The Backpropagation Algorithm

This is where the real magic happens. We work backwards through the network, figuring out how much each parameter contributed to the final error. For the output layer, it’s straightforward:

$$\frac{\partial L}{\partial z^{[L]}} = A^{[L]} - Y$$

For hidden layers, we need to use the chain rule:

$$\frac{\partial L}{\partial z^{[l]}} = W^{[l+1]T} \frac{\partial L}{\partial z^{[l+1]}} \odot \sigma’(z^{[l]})$$

Here’s the implementation:

def _backward_propagation(
    self,
    X: np.ndarray,
    Y: np.ndarray,
    cache: dict[str, np.ndarray],
    learning_rate: float
) -> None:
    """
    Compute gradients and update network parameters
    
    Args:
        X: Input data of shape (input_size, m)
        Y: Target values of shape (output_size, m)
        cache: Dictionary containing intermediate values from forward pass
        learning_rate: Step size for gradient descent
    """
    m = X.shape[1]
    L = len(self.layer_dims) - 1
    
    dA = -(np.divide(Y, cache[f"A{L}"]) - 
           np.divide(1 - Y, 1 - cache[f"A{L}"]))
    
    for l in reversed(range(1, L + 1)):
        Z = cache[f"Z{l}"]
        A_prev = cache[f"A{l-1}"] if l > 1 else X
        
        dZ = dA * (cache[f"A{l}"] * (1 - cache[f"A{l}"]))
        
        dW = 1/m * np.dot(dZ, A_prev.T)
        db = 1/m * np.sum(dZ, axis=1, keepdims=True)
        
        self.parameters[f"W{l}"] -= learning_rate * dW
        self.parameters[f"b{l}"] -= learning_rate * db
        
        if l > 1:
            dA = np.dot(self.parameters[f"W{l}"].T, dZ)

The gradients for weights and biases work out to:

$$\frac{\partial L}{\partial W^{[l]}} = \frac{1}{m}\frac{\partial L}{\partial z^{[l]}}A^{[l-1]T}$$

$$\frac{\partial L}{\partial b^{[l]}} = \frac{1}{m}\sum_{i=1}^m \frac{\partial L}{\partial z_i^{[l]}}$$

Putting It All Together

A few things I learned while implementing this:

The gradient calculations work on entire batches at once, which makes everything much faster.

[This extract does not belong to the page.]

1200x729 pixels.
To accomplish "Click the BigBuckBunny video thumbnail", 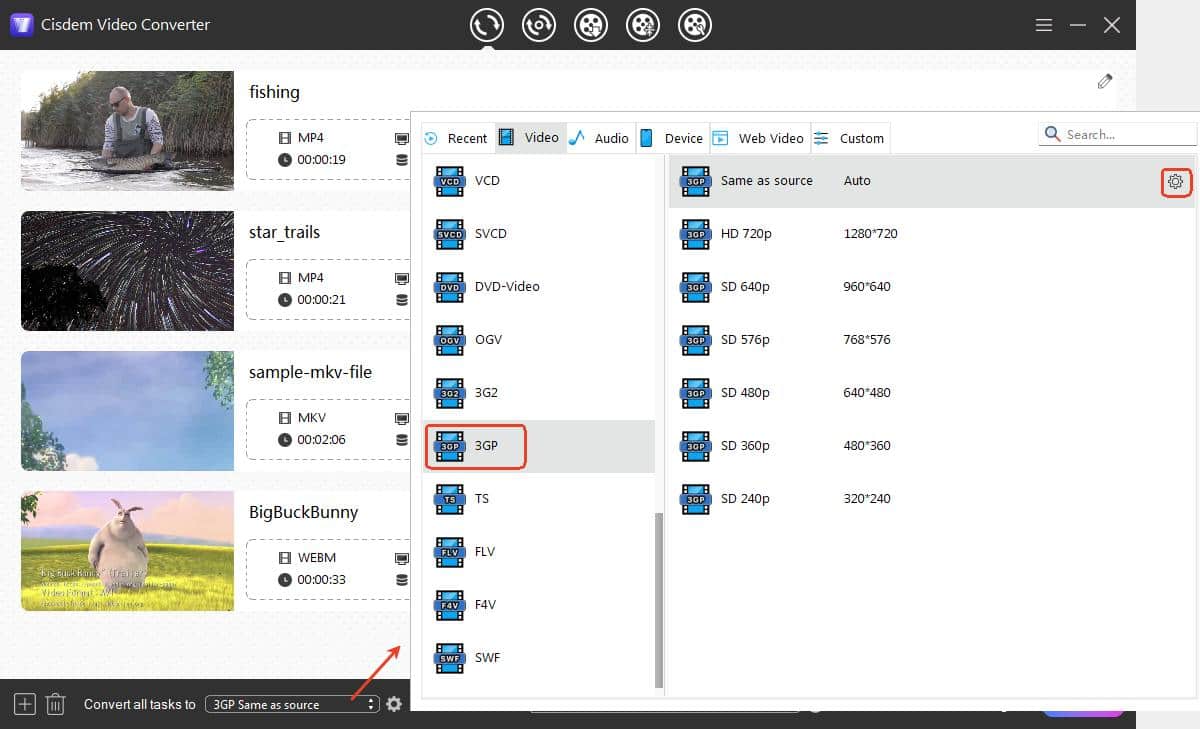I will 127,551.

We also save the intermediate values during the forward pass so we don’t have to recalculate them later. And here’s a nice trick: the derivative of sigmoid has a really clean form: $\sigma’(z) = \sigma(z)(1-\sigma(z))$.

That’s pretty much it. The network keeps doing forward passes to make predictions, then backward passes to learn from mistakes. Over time, it gets better at whatever task you’re training it on. Building this from scratch really helped me understand what all those TensorFlow functions are actually doing under the hood.